The course covers public roads, fields, rough pasture and farm tracks and, in order to beat the train, runners must keep up a steady pace of about 8mph for two hours. The train makes several stops and there’s a turnaround point with a ten-minute break, which gives runners a chance to catch up or even overtake.
Organised by the local Tywyn Rotary Club, the event celebrates its 30th anniversary this year. It’s now gained an iconic status in Britain and in the running community abroad. At the first race in 1984, just 46 runners were on the start line. Thirty years on, I’m one of 1,100 entrants.
The race starts at the main railway line bridge next to the 19th-century Talyllyn Wharf railway station. Many participants have come with their families, now on board the train, ready to offer encouragement not only to their loved ones but to any runner in sight. And despite the imminent threat of heavy rain, the streets of Tywyn are lined with locals, equally eager to lend support.
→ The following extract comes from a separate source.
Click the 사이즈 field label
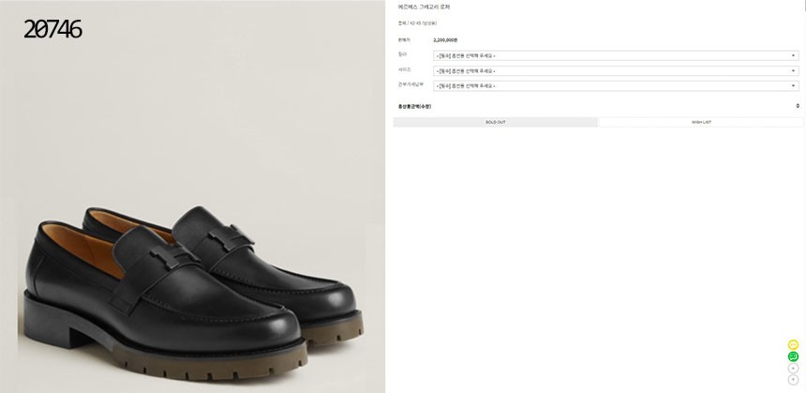806x393 pixels. pos(404,69)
Puffs of smoke rise from the tracks below us as the clock strikes 2.05pm and a train whistle signals the start. There is a Celtic charge as the frontrunners bound off as if going into battle.
Any notion I have of staying ahead of the train soon disappears. Fifteen minutes into the race, I hear the steam train chugging behind me, as if chanting: ‘I’m coming to get you, I’m coming to get you…’ and mockingly blowing its whistle.
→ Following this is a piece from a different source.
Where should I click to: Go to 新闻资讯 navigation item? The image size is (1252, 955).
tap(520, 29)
‘Come on, you can do it,’ a young girl shouts from the carriage, as the train draws alongside me. Grateful as I am for her encouragement, I can’t go any faster. The train slowly slips past me in a concerto of whoops, cheers and whistles, leaving me to listen to nothing but my laboured breathing.
With my heart beating like a hunted deer’s, and the rain pouring down, the next 30 minutes play out like a game of cat and mouse as I pursue the train, bounding over fields, wading across streams and trudging through bogs, only catching occasional glimpses of my nemesis through the trees.
Reaching the turnaround point in 43 minutes, I realise there is a chance I could beat this chuffing thing. It’s reassuring because the second half of the course is a killer, dominated by a couple of hernia-inducing climbs and a narrow trail along the edge of a hill treacherous enough for a mountain goat to twist an ankle.
Crossing the finish line in 14th place and in 1hr 30 min, 18 minutes before the train’s arrival, it’s obvious why this event is so popular.
Andi Jones, who wins Race The Train for the third time, sums it up: ‘Where else can you compete with fellow runners and a whistling steam train in the most beautiful scenery in the country?’
I couldn’t agree more. Whether you beat the train or not, it’s a huge amount of fun. As I clutch my medal, I decide this is infinitely better than all those 100m sprints along a London train platform.